Generate videos from prompts with Lightricks LTX-Video

This example demonstrates how to run the LTX-Video video generation model by Lightricks on Modal.

LTX-Video is fast! Generating a twenty second 480p video at moderate quality takes as little as two seconds on a warm container.

Here’s one that we generated:

Setup 

We start by importing dependencies we need locally, defining a Modal App, and defining the container Image that our video model will run in.

Storing data on Modal Volumes 

On Modal, we save large or expensive-to-compute data to distributed Volumes that are accessible both locally and remotely.

We’ll store the LTX-Video model’s weights and the outputs we generate on Modal Volumes.

We store the outputs on a Modal Volume so that clients don’t need to sit around waiting for the video to be generated.

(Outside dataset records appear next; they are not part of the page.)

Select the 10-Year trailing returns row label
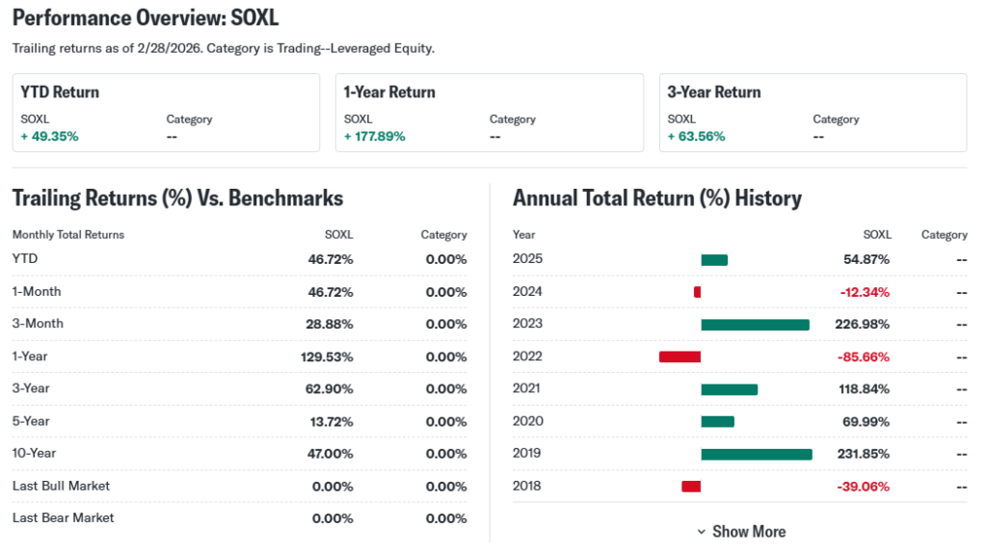The width and height of the screenshot is (987, 555). coord(36,453)
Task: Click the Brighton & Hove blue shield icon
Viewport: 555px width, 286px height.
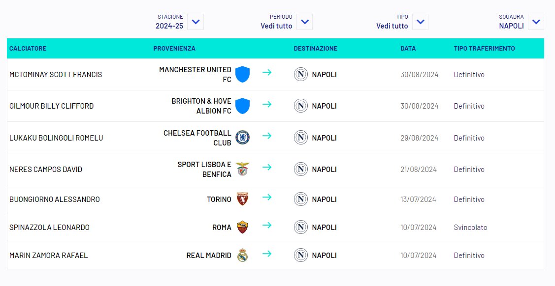Action: tap(242, 106)
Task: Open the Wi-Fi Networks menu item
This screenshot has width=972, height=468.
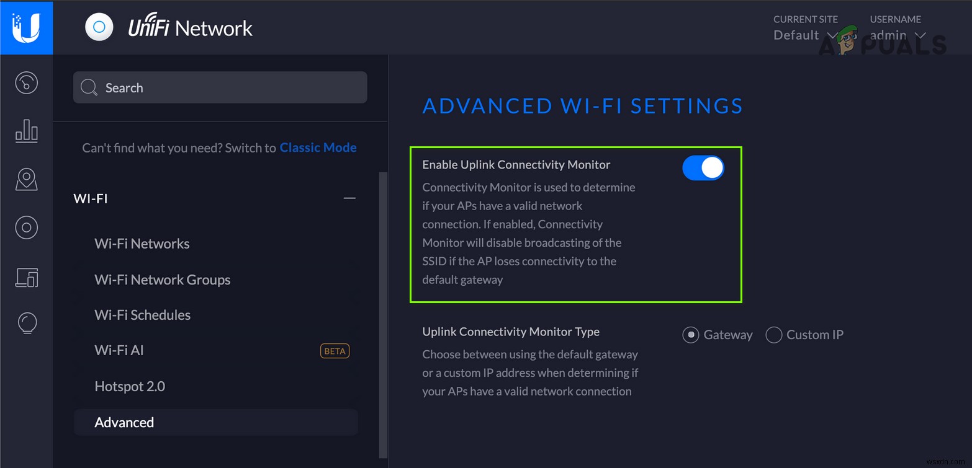Action: click(x=142, y=244)
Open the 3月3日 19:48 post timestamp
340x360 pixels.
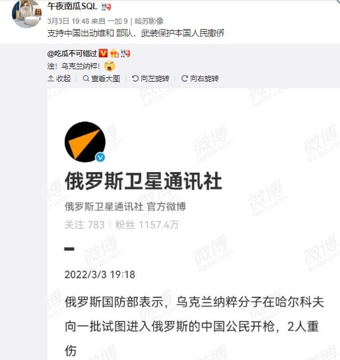coord(68,21)
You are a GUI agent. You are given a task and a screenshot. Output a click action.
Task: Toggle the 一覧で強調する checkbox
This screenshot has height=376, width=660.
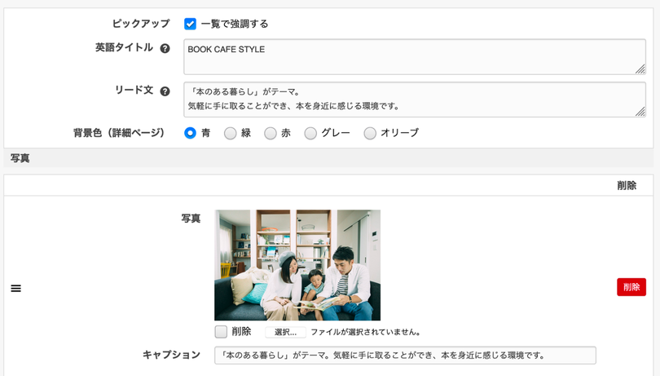point(190,24)
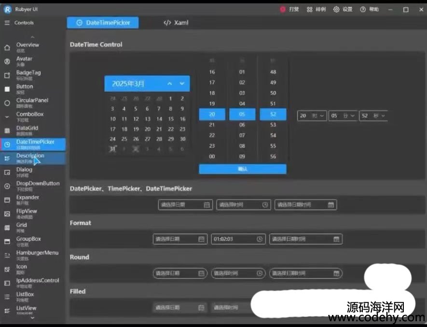This screenshot has width=427, height=327.
Task: Open the hour dropdown showing 20
Action: pyautogui.click(x=311, y=116)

We store the weights on a Modal Volume so that we don’t have to fetch them from the Hugging Face Hub every time a container boots. This download takes about two minutes, depending on traffic and network speed.

We don’t have to change any of the Hugging Face code to do this — we just set the location of Hugging Face’s cache to be on a Volume using the HF_HOME environment variable.

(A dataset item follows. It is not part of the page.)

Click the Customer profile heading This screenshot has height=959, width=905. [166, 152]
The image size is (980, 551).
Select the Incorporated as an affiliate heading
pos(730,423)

For more on storing model weights on Modal, see this guide.

Setting up our LTX class 

We use the @cls decorator to specify the infrastructure our inference function needs, as defined above.

That decorator also gives us control over the lifecycle of our cloud container.

Specifically, we use the enter method to load the model into GPU memory (from the Volume if it’s present or the Hub if it’s not) before the container is marked ready for inputs.

This helps reduce tail latencies caused by cold starts. For details and more tips, see this guide.

The actual inference code is in a modal.method of the class.

Generate videos from the command line 

We trigger LTX-Video inference from our local machine by running the code in the local entrypoint below with modal run.

It will spin up a new replica to generate a video. Then it will, by default, generate a second video to demonstrate the lower latency when hitting a warm container.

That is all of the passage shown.